### RECORDS SHOWN
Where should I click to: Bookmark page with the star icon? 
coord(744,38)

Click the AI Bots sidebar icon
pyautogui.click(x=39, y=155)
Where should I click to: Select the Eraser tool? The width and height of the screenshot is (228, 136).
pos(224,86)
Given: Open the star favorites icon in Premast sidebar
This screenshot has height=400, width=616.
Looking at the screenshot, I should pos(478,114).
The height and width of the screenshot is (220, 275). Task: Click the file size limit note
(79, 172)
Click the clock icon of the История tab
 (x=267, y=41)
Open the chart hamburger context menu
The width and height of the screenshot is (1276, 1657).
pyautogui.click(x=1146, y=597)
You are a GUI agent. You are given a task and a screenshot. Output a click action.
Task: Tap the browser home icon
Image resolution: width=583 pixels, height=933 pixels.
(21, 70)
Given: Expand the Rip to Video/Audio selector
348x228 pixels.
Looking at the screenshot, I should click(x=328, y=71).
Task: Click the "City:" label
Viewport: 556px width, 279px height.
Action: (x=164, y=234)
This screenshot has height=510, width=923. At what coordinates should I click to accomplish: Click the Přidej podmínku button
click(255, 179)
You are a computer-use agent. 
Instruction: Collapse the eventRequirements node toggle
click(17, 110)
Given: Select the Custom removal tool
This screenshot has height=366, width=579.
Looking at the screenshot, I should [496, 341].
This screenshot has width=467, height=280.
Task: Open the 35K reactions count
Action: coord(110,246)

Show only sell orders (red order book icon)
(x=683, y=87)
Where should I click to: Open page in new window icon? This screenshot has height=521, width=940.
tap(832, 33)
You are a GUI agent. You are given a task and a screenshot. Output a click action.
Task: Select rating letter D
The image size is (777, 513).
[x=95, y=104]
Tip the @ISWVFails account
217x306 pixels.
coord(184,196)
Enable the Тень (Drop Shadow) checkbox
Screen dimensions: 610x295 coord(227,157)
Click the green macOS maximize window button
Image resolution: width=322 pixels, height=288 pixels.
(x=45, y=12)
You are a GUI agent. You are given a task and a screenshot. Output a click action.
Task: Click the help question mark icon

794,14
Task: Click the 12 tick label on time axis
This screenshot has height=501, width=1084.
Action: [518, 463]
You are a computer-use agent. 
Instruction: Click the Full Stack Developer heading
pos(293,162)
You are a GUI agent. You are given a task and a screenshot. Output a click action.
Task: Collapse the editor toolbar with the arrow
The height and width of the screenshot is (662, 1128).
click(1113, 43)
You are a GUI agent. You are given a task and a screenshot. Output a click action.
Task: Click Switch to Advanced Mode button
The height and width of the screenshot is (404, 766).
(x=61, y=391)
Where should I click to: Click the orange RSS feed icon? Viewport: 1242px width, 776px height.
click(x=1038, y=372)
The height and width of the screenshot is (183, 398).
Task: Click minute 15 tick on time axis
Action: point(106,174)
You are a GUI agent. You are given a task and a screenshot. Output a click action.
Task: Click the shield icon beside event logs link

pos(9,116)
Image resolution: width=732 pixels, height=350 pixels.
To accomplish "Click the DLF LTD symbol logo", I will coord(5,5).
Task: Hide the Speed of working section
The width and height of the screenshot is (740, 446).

### TASK GOAL
Transcribe all the material, making sure each line matches the original.

### ANSWER AREA
Where should I click to: Bookmark page with the star icon? 
coord(744,38)

Click the AI Bots sidebar icon
pyautogui.click(x=39, y=155)
Where should I click to: Select the Eraser tool? The width and height of the screenshot is (228, 136).
pos(224,86)
Given: Open the star favorites icon in Premast sidebar
This screenshot has height=400, width=616.
Looking at the screenshot, I should pos(478,114).
The height and width of the screenshot is (220, 275). Task: Click the file size limit note
(79, 172)
Click the clock icon of the История tab
 (x=267, y=41)
Open the chart hamburger context menu
The width and height of the screenshot is (1276, 1657).
pyautogui.click(x=1146, y=597)
You are a GUI agent. You are given a task and a screenshot. Output a click action.
Task: Tap the browser home icon
Image resolution: width=583 pixels, height=933 pixels.
(21, 70)
Given: Expand the Rip to Video/Audio selector
348x228 pixels.
Looking at the screenshot, I should click(x=328, y=71).
Task: Click the "City:" label
Viewport: 556px width, 279px height.
Action: (x=164, y=234)
This screenshot has height=510, width=923. At what coordinates should I click to accomplish: Click the Přidej podmínku button
click(255, 179)
You are a computer-use agent. 
Instruction: Collapse the eventRequirements node toggle
click(17, 110)
Given: Select the Custom removal tool
This screenshot has height=366, width=579.
Looking at the screenshot, I should [496, 341].
This screenshot has width=467, height=280.
Task: Open the 35K reactions count
Action: coord(110,246)

Show only sell orders (red order book icon)
(x=683, y=87)
Where should I click to: Open page in new window icon? This screenshot has height=521, width=940.
tap(832, 33)
You are a GUI agent. You are given a task and a screenshot. Output a click action.
Task: Select rating letter D
The image size is (777, 513).
[x=95, y=104]
Tip the @ISWVFails account
217x306 pixels.
coord(184,196)
Enable the Тень (Drop Shadow) checkbox
Screen dimensions: 610x295 coord(227,157)
Click the green macOS maximize window button
Image resolution: width=322 pixels, height=288 pixels.
(x=45, y=12)
You are a GUI agent. You are given a task and a screenshot. Output a click action.
Task: Click the help question mark icon

794,14
Task: Click the 12 tick label on time axis
This screenshot has height=501, width=1084.
Action: [518, 463]
You are a computer-use agent. 
Instruction: Click the Full Stack Developer heading
pos(293,162)
You are a GUI agent. You are given a task and a screenshot. Output a click action.
Task: Collapse the editor toolbar with the arrow
The height and width of the screenshot is (662, 1128).
click(1113, 43)
You are a GUI agent. You are given a task and a screenshot. Output a click action.
Task: Click Switch to Advanced Mode button
The height and width of the screenshot is (404, 766).
(x=61, y=391)
Where should I click to: Click the orange RSS feed icon? Viewport: 1242px width, 776px height.
click(x=1038, y=372)
The height and width of the screenshot is (183, 398).
Task: Click minute 15 tick on time axis
Action: point(106,174)
You are a GUI agent. You are given a task and a screenshot. Output a click action.
Task: Click the shield icon beside event logs link

pos(9,116)
Image resolution: width=732 pixels, height=350 pixels.
To accomplish "Click the DLF LTD symbol logo", I will coord(5,5).
Task: Hide the Speed of working section
The width and height of the screenshot is (740, 446).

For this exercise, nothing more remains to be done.